*ABOUT THIS EXERCISE*
Do any lines in the data below contain "خرید"? If so, copy every one of them.

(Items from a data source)
-.-.-

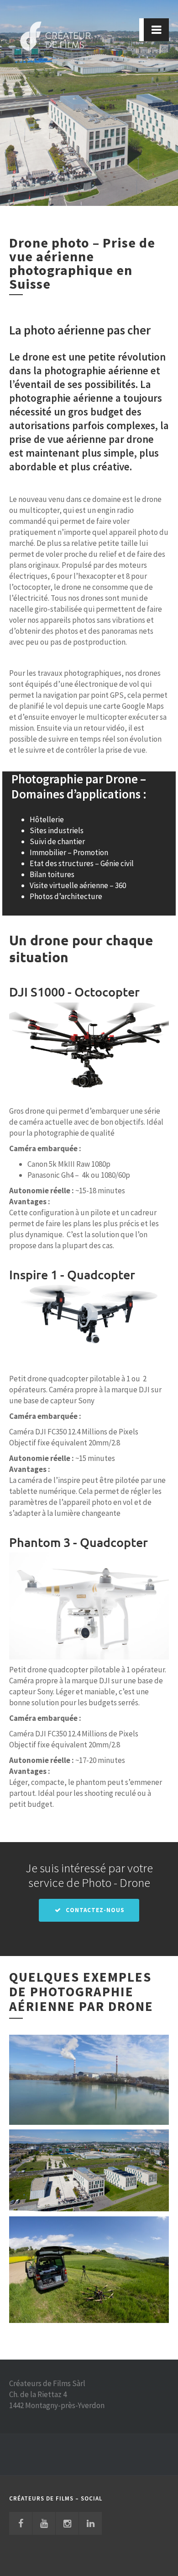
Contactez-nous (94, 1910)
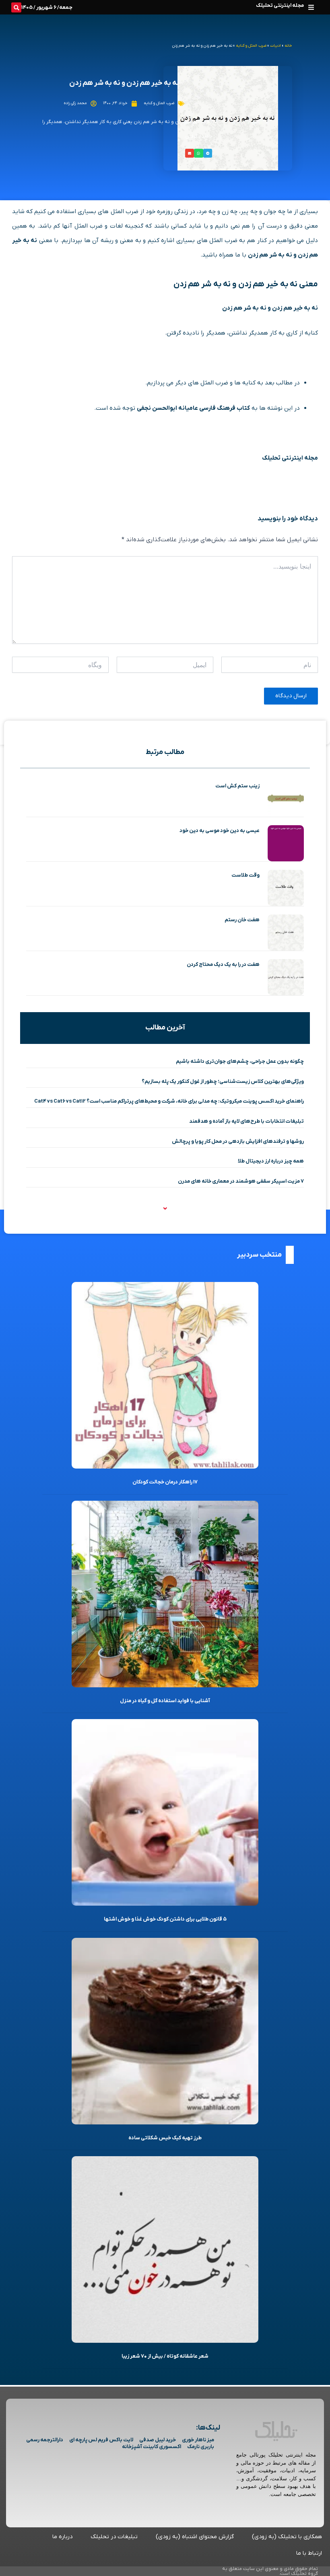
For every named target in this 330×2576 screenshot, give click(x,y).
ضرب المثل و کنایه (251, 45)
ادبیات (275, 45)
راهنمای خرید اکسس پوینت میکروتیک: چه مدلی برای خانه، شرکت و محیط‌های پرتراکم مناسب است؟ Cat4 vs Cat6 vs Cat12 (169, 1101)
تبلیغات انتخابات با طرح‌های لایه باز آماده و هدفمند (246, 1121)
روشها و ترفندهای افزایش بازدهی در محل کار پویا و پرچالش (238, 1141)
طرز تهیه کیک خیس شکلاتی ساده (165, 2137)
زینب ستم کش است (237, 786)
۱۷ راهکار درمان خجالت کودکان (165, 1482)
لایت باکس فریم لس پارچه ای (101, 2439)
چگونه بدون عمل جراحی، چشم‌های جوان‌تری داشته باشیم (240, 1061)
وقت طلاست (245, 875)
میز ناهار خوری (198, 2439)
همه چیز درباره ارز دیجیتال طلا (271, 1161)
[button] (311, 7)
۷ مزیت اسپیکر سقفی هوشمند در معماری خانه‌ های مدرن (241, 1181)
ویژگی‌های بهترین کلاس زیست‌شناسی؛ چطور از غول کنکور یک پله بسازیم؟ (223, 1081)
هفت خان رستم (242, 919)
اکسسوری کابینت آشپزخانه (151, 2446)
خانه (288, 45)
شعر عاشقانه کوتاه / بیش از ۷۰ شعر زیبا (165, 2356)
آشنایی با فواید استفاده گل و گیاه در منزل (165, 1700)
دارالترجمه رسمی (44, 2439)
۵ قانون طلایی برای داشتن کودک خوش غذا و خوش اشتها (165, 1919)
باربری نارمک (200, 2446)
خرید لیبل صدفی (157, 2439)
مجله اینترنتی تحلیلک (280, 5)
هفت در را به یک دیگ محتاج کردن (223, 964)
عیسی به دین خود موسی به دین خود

-.-.-

*SOLUTION*
راهنمای خرید اکسس پوینت میکروتیک: چه مدلی برای خانه، شرکت و محیط‌های پرتراکم مناسب است؟ Cat4 vs Cat6 vs Cat12 (169, 1101)
خرید لیبل صدفی (157, 2439)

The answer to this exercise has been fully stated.